At the beginning of the 1960s, the United States had a young, charismatic and handsome new president in John F. Kenney. His assurance that “the government possessed big answers to big problems” appeared to be the start of a golden age for the United States. Unfortunately, by the end of the 1960s the opposite had taken place and it seemed that the nation was falling apart (History 1). How was it possible that in the span of ten short years a superpower like the United States could go from having an optimistic outlook on the future to becoming a nation whose basic beliefs and foundations were being violently challenged? The challengers were not an external force, but rather a segment of the American population; its youth, whom in 1961 at an impressionable young age, heard Kennedy, say in his Inaugural Address, “ask not what your country can do for you - ask what you can do for your country” (US History 1). It seems inconceivable that a group of naïve and susceptible individuals such as America’s youth could undermine and challenge the basic foundations of American society as dramatically and quickly as it did happen. It is easy to assume this generation of young people would follow the same protocol set by previous generations: mildly challenge authority and “sow wild oats” for a few years, then settle down and pursue the trappings of adulthood; stable job, marriage, and children. Yet this did not happen. So, why was this generation different and what influenced their behavior? This essay will investigate what role the media played in the youth revolution of the 1960s. Was the media’s influence merely reflective of a self-perpetuated youth culture focused on ideology or falsities devised by the media to sell an image to America’s youth with the secondary effect being unprecedented change?
----
#### Brief:
Using the passage on the 1960s youth revolution, state whether each statement agrees with it, and give yes or no with the deciding words quoted from the passage. (a) The challengers to the nation's basic beliefs were an external force. (b) The essay sets out to investigate the role the media played in the youth revolution of the 1960s. (c) This generation of young people followed the pattern of previous generations and settled down after a few years. The records that come next are not needed.

#### Extracted entries:
----
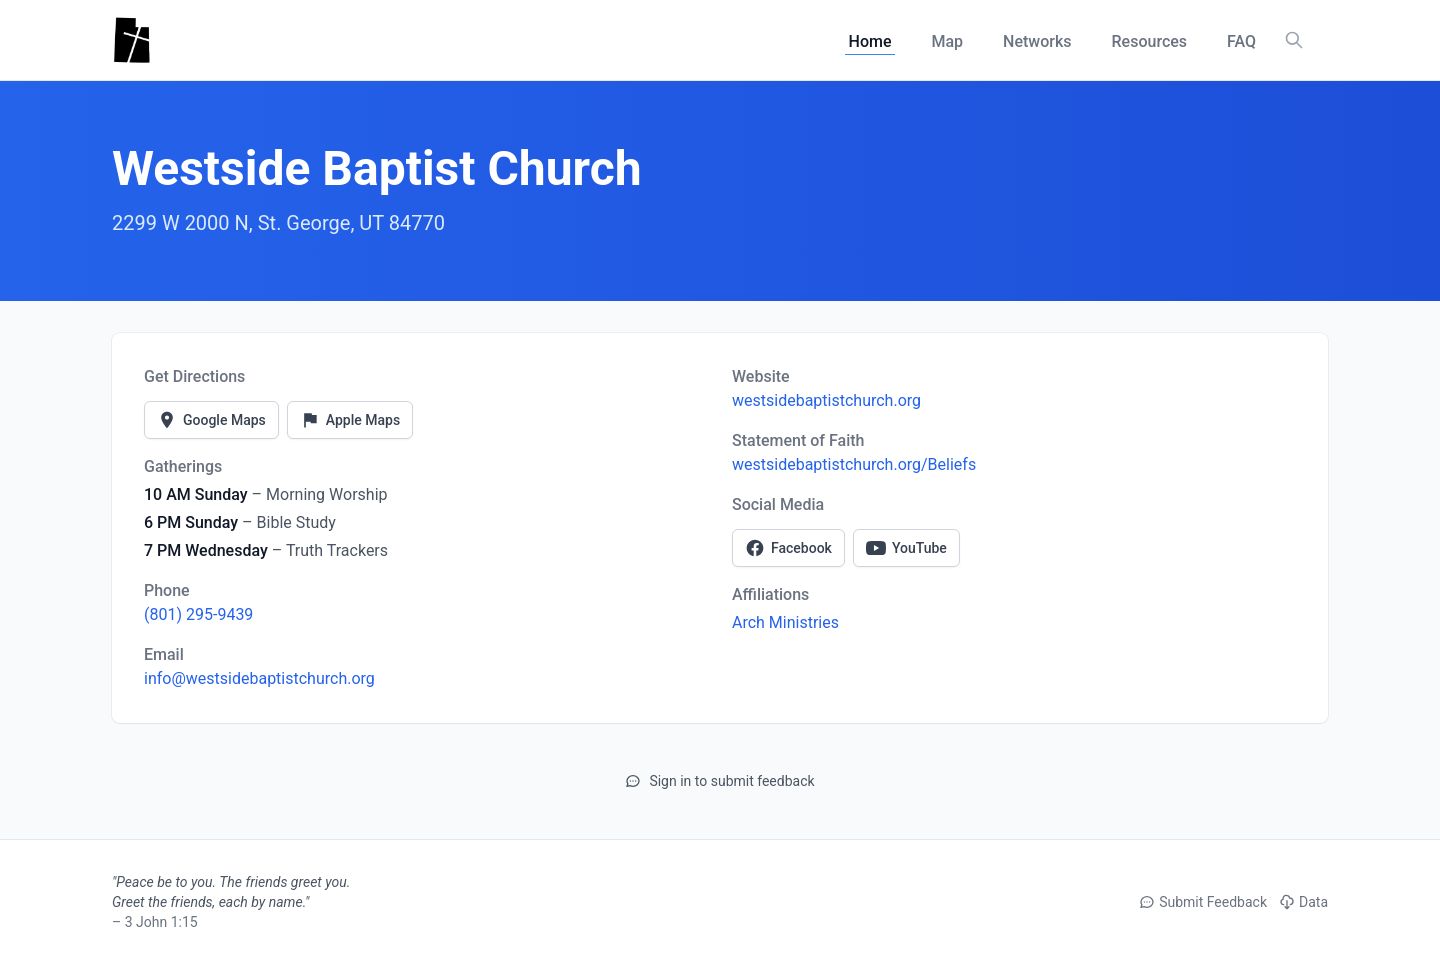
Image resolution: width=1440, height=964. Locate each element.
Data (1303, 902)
----
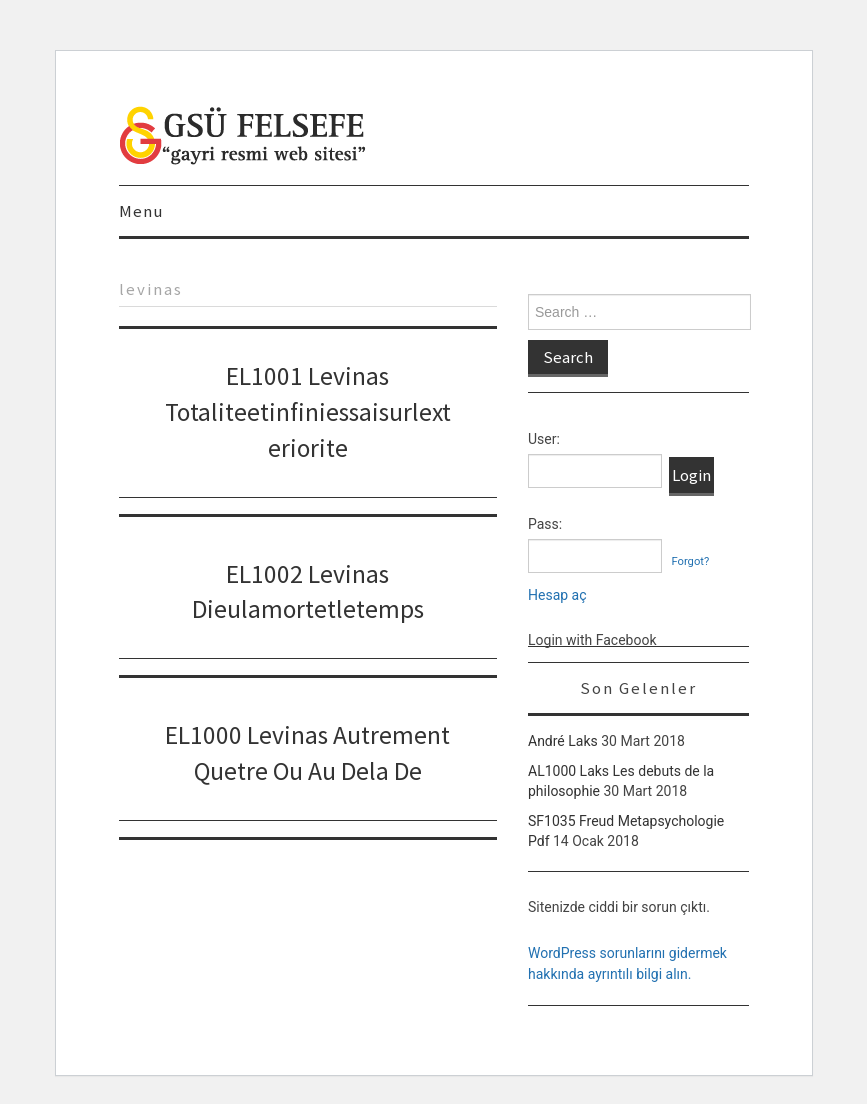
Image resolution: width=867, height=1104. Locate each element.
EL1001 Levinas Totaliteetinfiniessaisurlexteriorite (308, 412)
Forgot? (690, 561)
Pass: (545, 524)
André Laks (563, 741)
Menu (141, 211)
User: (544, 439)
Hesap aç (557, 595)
----
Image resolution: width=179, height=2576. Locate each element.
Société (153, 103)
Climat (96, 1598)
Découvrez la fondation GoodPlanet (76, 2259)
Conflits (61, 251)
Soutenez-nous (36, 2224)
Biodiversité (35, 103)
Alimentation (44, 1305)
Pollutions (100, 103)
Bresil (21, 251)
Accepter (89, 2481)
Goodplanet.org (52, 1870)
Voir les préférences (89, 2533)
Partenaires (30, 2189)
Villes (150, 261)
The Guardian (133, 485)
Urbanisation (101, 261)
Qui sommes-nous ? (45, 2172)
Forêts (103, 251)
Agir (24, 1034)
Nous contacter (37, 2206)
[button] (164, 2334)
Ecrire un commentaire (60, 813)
----
#### Final result:
(a) No: "The challengers were not an external force, but rather a segment of the American population"
(b) Yes: "This essay will investigate what role the media played in the youth revolution of the 1960s."
(c) No: "Yet this did not happen."